Research

This research presents a major improvement in ultra-small (sub-5 nm) transistors using 2D materials called monolayer α-CS and SiP. By adding a thin underlayer (2 nm), the performance improves greatly—boosting the on/off current ratio up to 1000× for α-CS and 10,000× for SiP, and reducing the subthreshold swing to 108 mV/dec and 101 mV/dec. These results go beyond the targets set by ITRS 2028 for future high-performance electronics.

Methodology:

The study used the QuantumATK simulation tool to model and analyze the transistors. It combined Density Functional Theory (DFT) and Non-Equilibrium Green’s Function (NEGF) methods to calculate electronic structure and current flow. Devices were tested at different gate lengths, with and without the underlayer, to measure key factors like current ratio, switching speed, and energy use—proving that underlayer modulation greatly improves performance at nanoscale.

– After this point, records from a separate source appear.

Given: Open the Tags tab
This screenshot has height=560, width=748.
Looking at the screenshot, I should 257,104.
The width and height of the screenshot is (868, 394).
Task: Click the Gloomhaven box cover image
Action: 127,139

This study presents a high-gain, low-noise Op-Amp optimized for biomedical signals. Using a PMOS-driven folded-cascode input and Class-AB output stage, the design achieves 127.3 dB gain, high PSRR/CMRR, and excellent noise performance, making it ideal for sensing small, low-frequency biopotentials.

Methodology:

Designed and simulated using Cadence Virtuoso, the circuit includes a novel biasing scheme for improved PSRR and stability. The layout used common centroid and interdigitated techniques to minimize mismatch and noise. Post-layout analysis under different PVT conditions confirmed strong performance across metrics like gain, phase margin, and power efficiency.

This research proposes a deep learning model for detecting and locating faults in power transmission lines. Using a Deep Neural Network (DNN), the system achieves 98.775% accuracy in identifying fault types and locates the fault within ±2% of the line in over 80% of cases, offering a fast and cost-effective solution for grid reliability.

Methodology:

The authors used MATLAB Simulink with Simscape Electrical to simulate a 4-bus, 3-line system and create training data. RMS values of three-phase currents and voltages were extracted from fault events. Two DNN models—one for fault type, another for location—were developed in Python using the Adam optimizer and evaluated using classification accuracy and mean absolute error. The method proves highly accurate for real-world smart grid applications.